Júlio Conrado há muito que se tornou conhecido na literatura portuguesa contemporânea, sobretudo depois dos romances Era a Revolução (1977), Maldito entre as Mulheres (1999) ou Desaparecido no Salon du Livre (2001), saborosa narrativa de intenção satírica e que, como obra literária, ganharia maior densidade de análise se fosse menos explícita a personagem objecto de escárnio. Depois disso, ainda publicou, entre outros, o romance Estação Ardente (Prémio Vergílio Ferreira de 2006) e agora Barbershop (Lisboa, Ed. Presença, 2010), título de algum modo provocatório mas que se insere num contexto considerado cosmopolita como Cascais (Cascale no romance), espaço onde evolui a representação romanesca, embora com ramificações em Lisboa ou na ilha de Armona, em Olhão, referência esta que evoca sons e odores que a semântica da memória traz à superfície do texto: “era o cheiro urbano, lavado, de uma cidade, outrora vila (Ai Vila de Olhão/ da Restauração…Olá, Zeca!)”, uma espécie de fronteira odorífera para o narrador/autor (pp.98-102).

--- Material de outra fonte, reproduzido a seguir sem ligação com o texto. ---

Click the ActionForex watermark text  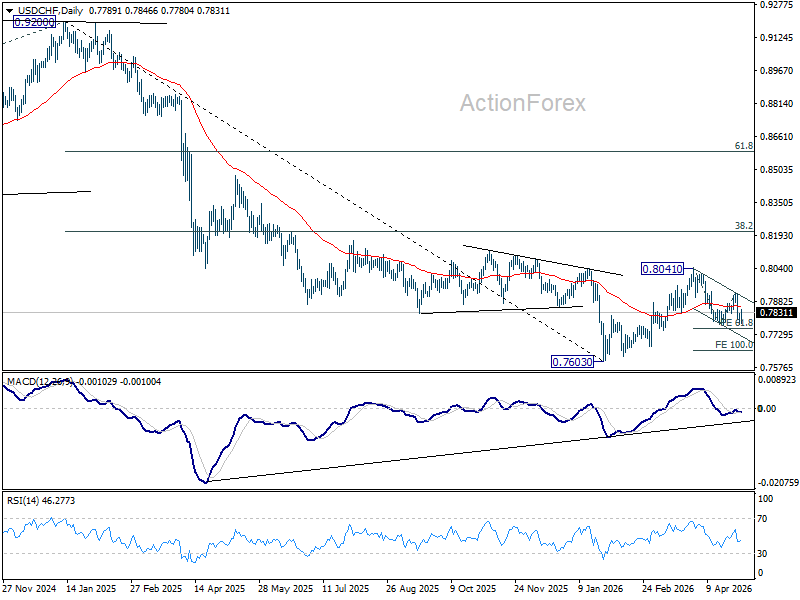pyautogui.click(x=522, y=103)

Apesar do indicador do título, não é a barbearia o espaço privilegiado para o desenvolvimento das acções. Numa delas, de nome afrancesado “Ao Corte Superior”, que antecede a designação moderna, tem por assim dizer início a estória que culminará de modo trágico no interior da outra barbearia (“A Brilhante”), ambas dirigidas, em épocas distintas, pelo barbeiro Diamantino Neto, instrumento do jogo perverso do destino trágico. De resto, as acções mais significativas têm lugar em alcovas (Bairro Alto, em Lisboa; Condomínio, em Cascais; ilha de Armona, de que já se falou) até porque o romance acaba por ter o seu núcleo narrativo nas duas relações sentimentais do protagonista Rogério Bordalo, que desaguam no casamento e viuvez no primeiro caso e divórcio no segundo, arquitectado no seguimento da traição de Bordalo com a brasileira que lhe promoveu a “barbershop”, traição recíproca como vingança e armadilha preparadas pela mulher. Curiosamente até, neste sistema que conduz à situação picaresca de uma personagem socialmente desqualificada, são as mulheres que saem vencedoras, se nos lembrarmos que a segunda, “que não suporta o corneio de homem a quem pague para o ter em exclusivo” (p. 109), era sócia honorária do chamado “Movimento Feminista Global, Sector Donas de Casa Prontas para Tudo”, que a orientaram no que o movimento representa como “ataque ao machismo”.
Romance polifónico na medida em que a sua modelização textual assenta na pluralidade de registos discursivos – e até linguísticos: notável o repositório de termos da gíria e de outras formas da cultura popular -, nem sempre as acções narradas correspondem ao princípio da verosimilhança. Este aspecto, sobretudo evidente nas referências ao poeta F.F., residente em Cascais, a quem é comunicada a atribuição do Prémio Nobel da Literatura (com a consequente recusa) e na surpresa quanto ao percurso ideológico e cultural do barbeiro, explica-se pela operação textual própria do género – trata-se, afinal, de um romance – com a escolha do Autor pela situação paródica, isto é, pela condução de partes essenciais da narrativa em termos irónicos, pondo em evidência a crítica ao modelo, de resto um procedimento já anteriormente experimentado por Júlio Conrado, no já citado Desaparecido no Salon du Livre, por exemplo.